The only thing is you can know is that which algorithm can avoid local minima. Some of the algorithms can avoid that such as Simulated Annealing. Later you test the algorithms which can avoid the local minima for your application. The best results you get can be assumed the best method. But off course you will need some functions to measure the accuracy of your results.
It is difficult to generalize one optimization technique for all engineering applications. It depends on the problem and the degree of complexity. I have used GA method for a renewable power generation system (specifically solar) to maximize the power and its efficiency which did the job. It has been widely used and recommended by many researchers as a powerful tool for optimizing the engineering problems. However, I advise you to go through the literature to find out the most recommended algorithm suitable for your subject.
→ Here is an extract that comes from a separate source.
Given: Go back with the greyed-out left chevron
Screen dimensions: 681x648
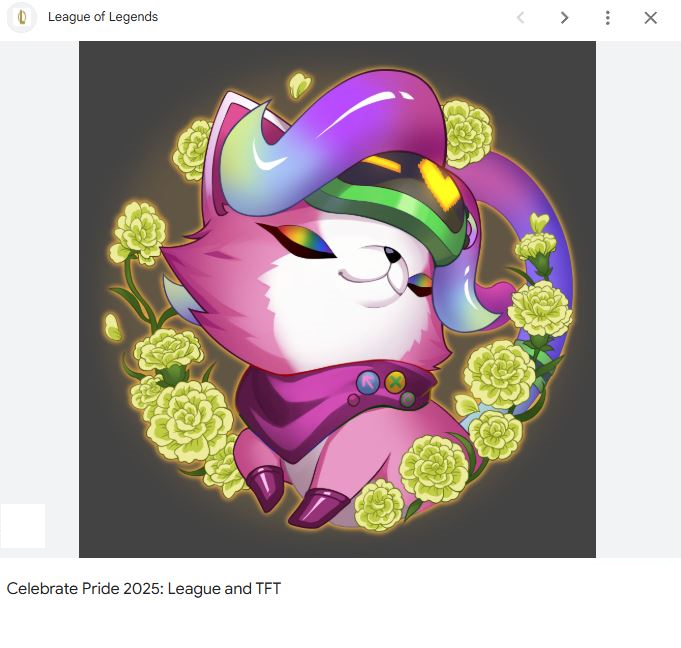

I would like to recommend you to apply differential evolution (DE) for solving this problem. DE is fast and give better results compared to may other algorithms mentioned by you. You may use the following article as reference:
Every optimization techniques has its own advantages and collateral disadvantages.
As far as renewable energy problems are concerned, if you are sure about the accuracy of your input data and doesn't want to incorporate any randomness factor (if any) in calculation you can simply go for classical optimization techniques as long as you have enough variables (upto 15, though classical techniques allow to handle upto 100 variables as some say but it will increse your computation load). So at higher no of variables go with meta heuristic approach.
GA and neural networks are good with randomness but we dont generally see it in renewable energy system problems. So for that SA, PSO, Ant Colony will give faster results. Choice is obviously yours, how you define your problem mathematically.
it is highly imposible that any algorithm fit to all problem. Use of optimization method is highly depend on characteristic of problem. If problem is small scale, sqp metgod peform best as my experience. With increasing complexity and nonlinearity, AI method will be more efficient. Further, in AI method, second step of improvisation more effect on the quality of solution. In almost modified algorithm, the second step is modified therefore.